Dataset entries
§
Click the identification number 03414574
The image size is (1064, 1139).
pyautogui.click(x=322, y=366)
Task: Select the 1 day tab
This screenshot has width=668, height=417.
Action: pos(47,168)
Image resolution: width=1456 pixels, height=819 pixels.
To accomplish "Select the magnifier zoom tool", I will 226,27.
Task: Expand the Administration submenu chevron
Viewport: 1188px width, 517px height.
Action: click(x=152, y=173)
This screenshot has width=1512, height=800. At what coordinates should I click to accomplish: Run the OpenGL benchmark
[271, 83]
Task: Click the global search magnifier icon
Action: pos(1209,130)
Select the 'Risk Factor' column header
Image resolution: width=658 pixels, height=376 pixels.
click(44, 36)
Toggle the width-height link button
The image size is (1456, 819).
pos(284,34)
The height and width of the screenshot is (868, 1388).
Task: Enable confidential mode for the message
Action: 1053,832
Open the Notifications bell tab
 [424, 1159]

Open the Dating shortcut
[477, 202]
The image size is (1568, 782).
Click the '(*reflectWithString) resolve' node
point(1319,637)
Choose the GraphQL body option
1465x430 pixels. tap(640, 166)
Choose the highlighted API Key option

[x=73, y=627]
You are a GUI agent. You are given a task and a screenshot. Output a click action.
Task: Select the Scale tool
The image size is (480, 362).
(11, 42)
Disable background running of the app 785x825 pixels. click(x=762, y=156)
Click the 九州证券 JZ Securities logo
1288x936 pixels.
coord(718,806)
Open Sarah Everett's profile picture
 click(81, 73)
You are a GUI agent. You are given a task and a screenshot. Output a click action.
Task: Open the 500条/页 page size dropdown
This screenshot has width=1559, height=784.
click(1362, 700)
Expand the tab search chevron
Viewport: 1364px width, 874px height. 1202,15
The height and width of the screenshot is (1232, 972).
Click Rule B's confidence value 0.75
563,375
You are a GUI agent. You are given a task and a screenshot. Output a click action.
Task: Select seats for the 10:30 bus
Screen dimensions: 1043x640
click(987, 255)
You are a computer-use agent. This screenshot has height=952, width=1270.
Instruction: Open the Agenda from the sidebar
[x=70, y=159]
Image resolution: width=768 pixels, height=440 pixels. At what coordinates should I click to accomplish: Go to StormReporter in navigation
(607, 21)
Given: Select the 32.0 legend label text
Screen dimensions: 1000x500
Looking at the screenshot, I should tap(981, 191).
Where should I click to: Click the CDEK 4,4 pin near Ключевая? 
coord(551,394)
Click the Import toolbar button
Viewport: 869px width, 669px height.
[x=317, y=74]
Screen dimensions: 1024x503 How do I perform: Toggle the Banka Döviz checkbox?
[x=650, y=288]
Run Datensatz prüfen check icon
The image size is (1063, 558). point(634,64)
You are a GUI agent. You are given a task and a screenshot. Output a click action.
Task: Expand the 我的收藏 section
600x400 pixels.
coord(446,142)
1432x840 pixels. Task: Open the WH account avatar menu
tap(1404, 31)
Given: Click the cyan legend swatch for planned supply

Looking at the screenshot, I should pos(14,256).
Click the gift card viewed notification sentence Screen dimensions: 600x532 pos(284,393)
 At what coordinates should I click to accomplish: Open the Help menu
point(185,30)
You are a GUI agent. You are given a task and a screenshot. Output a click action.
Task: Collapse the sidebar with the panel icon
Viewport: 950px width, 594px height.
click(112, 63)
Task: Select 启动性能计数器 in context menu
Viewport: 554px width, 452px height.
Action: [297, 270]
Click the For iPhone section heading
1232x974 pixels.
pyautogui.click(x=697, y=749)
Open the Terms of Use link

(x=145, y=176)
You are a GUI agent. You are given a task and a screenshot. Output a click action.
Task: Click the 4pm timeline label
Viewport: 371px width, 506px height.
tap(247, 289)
§
**What the task requires**
Copy these lines word for word.

**Expected answer**
Click the identification number 03414574
The image size is (1064, 1139).
pyautogui.click(x=322, y=366)
Task: Select the 1 day tab
This screenshot has width=668, height=417.
Action: pos(47,168)
Image resolution: width=1456 pixels, height=819 pixels.
To accomplish "Select the magnifier zoom tool", I will 226,27.
Task: Expand the Administration submenu chevron
Viewport: 1188px width, 517px height.
Action: click(x=152, y=173)
This screenshot has width=1512, height=800. At what coordinates should I click to accomplish: Run the OpenGL benchmark
[271, 83]
Task: Click the global search magnifier icon
Action: pos(1209,130)
Select the 'Risk Factor' column header
Image resolution: width=658 pixels, height=376 pixels.
click(44, 36)
Toggle the width-height link button
The image size is (1456, 819).
pos(284,34)
The height and width of the screenshot is (868, 1388).
Task: Enable confidential mode for the message
Action: 1053,832
Open the Notifications bell tab
 [424, 1159]

Open the Dating shortcut
[477, 202]
The image size is (1568, 782).
Click the '(*reflectWithString) resolve' node
point(1319,637)
Choose the GraphQL body option
1465x430 pixels. tap(640, 166)
Choose the highlighted API Key option

[x=73, y=627]
You are a GUI agent. You are given a task and a screenshot. Output a click action.
Task: Select the Scale tool
The image size is (480, 362).
(11, 42)
Disable background running of the app 785x825 pixels. click(x=762, y=156)
Click the 九州证券 JZ Securities logo
1288x936 pixels.
coord(718,806)
Open Sarah Everett's profile picture
 click(81, 73)
You are a GUI agent. You are given a task and a screenshot. Output a click action.
Task: Open the 500条/页 page size dropdown
This screenshot has width=1559, height=784.
click(1362, 700)
Expand the tab search chevron
Viewport: 1364px width, 874px height. 1202,15
The height and width of the screenshot is (1232, 972).
Click Rule B's confidence value 0.75
563,375
You are a GUI agent. You are given a task and a screenshot. Output a click action.
Task: Select seats for the 10:30 bus
Screen dimensions: 1043x640
click(987, 255)
You are a computer-use agent. This screenshot has height=952, width=1270.
Instruction: Open the Agenda from the sidebar
[x=70, y=159]
Image resolution: width=768 pixels, height=440 pixels. At what coordinates should I click to accomplish: Go to StormReporter in navigation
(607, 21)
Given: Select the 32.0 legend label text
Screen dimensions: 1000x500
Looking at the screenshot, I should tap(981, 191).
Where should I click to: Click the CDEK 4,4 pin near Ключевая? 
coord(551,394)
Click the Import toolbar button
Viewport: 869px width, 669px height.
[x=317, y=74]
Screen dimensions: 1024x503 How do I perform: Toggle the Banka Döviz checkbox?
[x=650, y=288]
Run Datensatz prüfen check icon
The image size is (1063, 558). point(634,64)
You are a GUI agent. You are given a task and a screenshot. Output a click action.
Task: Expand the 我的收藏 section
600x400 pixels.
coord(446,142)
1432x840 pixels. Task: Open the WH account avatar menu
tap(1404, 31)
Given: Click the cyan legend swatch for planned supply

Looking at the screenshot, I should pos(14,256).
Click the gift card viewed notification sentence Screen dimensions: 600x532 pos(284,393)
 At what coordinates should I click to accomplish: Open the Help menu
point(185,30)
You are a GUI agent. You are given a task and a screenshot. Output a click action.
Task: Collapse the sidebar with the panel icon
Viewport: 950px width, 594px height.
click(112, 63)
Task: Select 启动性能计数器 in context menu
Viewport: 554px width, 452px height.
Action: [297, 270]
Click the For iPhone section heading
1232x974 pixels.
pyautogui.click(x=697, y=749)
Open the Terms of Use link

(x=145, y=176)
You are a GUI agent. You are given a task and a screenshot. Output a click action.
Task: Click the 4pm timeline label
Viewport: 371px width, 506px height.
tap(247, 289)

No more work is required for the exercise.